The Ganglia daemon seems to be working ok:
ps -ef | grep gmond
nobody 1720 1 0 12:54 ? 00:00:44 /usr/sbin/gmond --conf=/etc/ganglia/hdp/HDPHistoryServer/gmond.core.conf --pid-file=/var/run/ganglia/hdp/HDPHistoryServer/gmond.pid
nobody 1753 1 0 12:54 ? 00:00:44 /usr/sbin/gmond --conf=/etc/ganglia/hdp/HDPFlumeServer/gmond.core.conf --pid-file=/var/run/ganglia/hdp/HDPFlumeServer/gmond.pid
nobody 1790 1 0 12:54 ? 00:00:48 /usr/sbin/gmond --conf=/etc/ganglia/hdp/HDPHBaseMaster/gmond.core.conf --pid-file=/var/run/ganglia/hdp/HDPHBaseMaster/gmond.pid
nobody 1821 1 1 12:54 ? 00:00:57 /usr/sbin/gmond --conf=/etc/ganglia/hdp/HDPKafka/gmond.core.conf --pid-file=/var/run/ganglia/hdp/HDPKafka/gmond.pid
nobody 1850 1 0 12:54 ? 00:00:44 /usr/sbin/gmond --conf=/etc/ganglia/hdp/HDPSupervisor/gmond.core.conf --pid-file=/var/run/ganglia/hdp/HDPSupervisor/gmond.pid
nobody 1879 1 0 12:54 ? 00:00:45 /usr/sbin/gmond --conf=/etc/ganglia/hdp/HDPSlaves/gmond.core.conf --pid-file=/var/run/ganglia/hdp/HDPSlaves/gmond.pid
nobody 1909 1 0 12:54 ? 00:00:48 /usr/sbin/gmond --conf=/etc/ganglia/hdp/HDPResourceManager/gmond.core.conf --pid-file=/var/run/ganglia/hdp/HDPResourceManager/gmond.pid
nobody 1938 1 0 12:54 ? 00:00:50 /usr/sbin/gmond --conf=/etc/ganglia/hdp/HDPNameNode/gmond.core.conf --pid-file=/var/run/ganglia/hdp/HDPNameNode/gmond.pid
nobody 1967 1 0 12:54 ? 00:00:47 /usr/sbin/gmond --conf=/etc/ganglia/hdp/HDPNodeManager/gmond.core.conf --pid-file=/var/run/ganglia/hdp/HDPNodeManager/gmond.pid
nobody 1996 1 0 12:54 ? 00:00:44 /usr/sbin/gmond --conf=/etc/ganglia/hdp/HDPNimbus/gmond.core.conf --pid-file=/var/run/ganglia/hdp/HDPNimbus/gmond.pid
nobody 2028 1 1 12:54 ? 00:00:58 /usr/sbin/gmond --conf=/etc/ganglia/hdp/HDPDataNode/gmond.core.conf --pid-file=/var/run/ganglia/hdp/HDPDataNode/gmond.pid
nobody 2057 1 0 12:54 ? 00:00:51 /usr/sbin/gmond --conf=/etc/ganglia/hdp/HDPHBaseRegionServer/gmond.core.conf --pid-file=/var/run/ganglia/hdp/HDPHBaseRegionServer/gmond.pid
I have checked the Ganglia service on each node, the processes are running as expected
ps -ef | grep gmetad
nobody 2807 1 2 12:55 ? 00:01:59 /usr/sbin/gmetad --conf=/etc/ganglia/hdp/gmetad.conf --pid-file=/var/run/ganglia/hdp/gmetad.pid
I have tried restarting Ganglia services with no luck, restarted all services but still the same. Does anyone have any ideas how I get the dashboard to work properly? Thank you.

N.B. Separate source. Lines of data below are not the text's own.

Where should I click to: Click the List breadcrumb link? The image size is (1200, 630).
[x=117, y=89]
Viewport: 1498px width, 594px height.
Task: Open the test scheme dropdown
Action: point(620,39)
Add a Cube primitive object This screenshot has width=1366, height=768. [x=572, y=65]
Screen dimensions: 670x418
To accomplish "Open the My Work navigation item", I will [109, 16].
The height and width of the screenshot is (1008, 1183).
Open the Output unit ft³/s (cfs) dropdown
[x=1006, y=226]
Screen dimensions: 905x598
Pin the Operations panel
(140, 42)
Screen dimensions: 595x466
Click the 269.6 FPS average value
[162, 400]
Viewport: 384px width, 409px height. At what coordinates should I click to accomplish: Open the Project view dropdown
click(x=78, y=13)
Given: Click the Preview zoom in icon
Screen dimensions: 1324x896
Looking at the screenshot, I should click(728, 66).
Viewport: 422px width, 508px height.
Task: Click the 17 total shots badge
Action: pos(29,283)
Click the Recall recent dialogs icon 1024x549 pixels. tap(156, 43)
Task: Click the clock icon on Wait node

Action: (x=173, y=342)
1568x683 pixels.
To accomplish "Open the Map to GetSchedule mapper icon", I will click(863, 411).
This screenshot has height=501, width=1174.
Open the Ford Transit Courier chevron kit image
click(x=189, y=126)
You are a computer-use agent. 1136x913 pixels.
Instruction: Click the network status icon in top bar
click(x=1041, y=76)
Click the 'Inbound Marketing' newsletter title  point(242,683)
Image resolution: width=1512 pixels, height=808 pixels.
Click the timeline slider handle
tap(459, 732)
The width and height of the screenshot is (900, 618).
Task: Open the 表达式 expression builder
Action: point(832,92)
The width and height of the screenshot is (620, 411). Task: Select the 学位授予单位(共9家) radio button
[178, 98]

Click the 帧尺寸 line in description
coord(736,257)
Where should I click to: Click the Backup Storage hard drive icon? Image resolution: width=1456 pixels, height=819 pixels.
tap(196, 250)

It turns out to be a proxy issue, to access the internet I had to add my proxy details to the file /var/lib/ambari-server/ambari-env.sh
export AMBARI_JVM_ARGS=$AMBARI_JVM_ARGS' -Xms512m -Xmx2048m -Dhttp.proxyHost=theproxy -Dhttp.proxyPort=80 -Djava.security.auth.login.config=/etc/ambari-server/conf/krb5JAASLogin.conf -Djava.security.krb5.conf=/etc/krb5.conf -Djavax.security.auth.useSubjectCredsOnly=false'
When ganglia was trying to access each node in the cluster the request was going via the proxy and never resolving, to overcome the issue I added my nodes to the exclude list (add the flag -Dhttp.nonProxyHosts) like so:
export AMBARI_JVM_ARGS=$AMBARI_JVM_ARGS' -Xms512m -Xmx2048m -Dhttp.proxyHost=theproxy -Dhttp.proxyPort=80 -Dhttp.nonProxyHosts="localhost|node1.dms|node2.dms|node3.dms|etc" -Djava.security.auth.login.config=/etc/ambari-server/conf/krb5JAASLogin.conf -Djava.security.krb5.conf=/etc/krb5.conf -Djavax.security.auth.useSubjectCredsOnly=false'
After adding the exclude list the stats were retrieved as expected!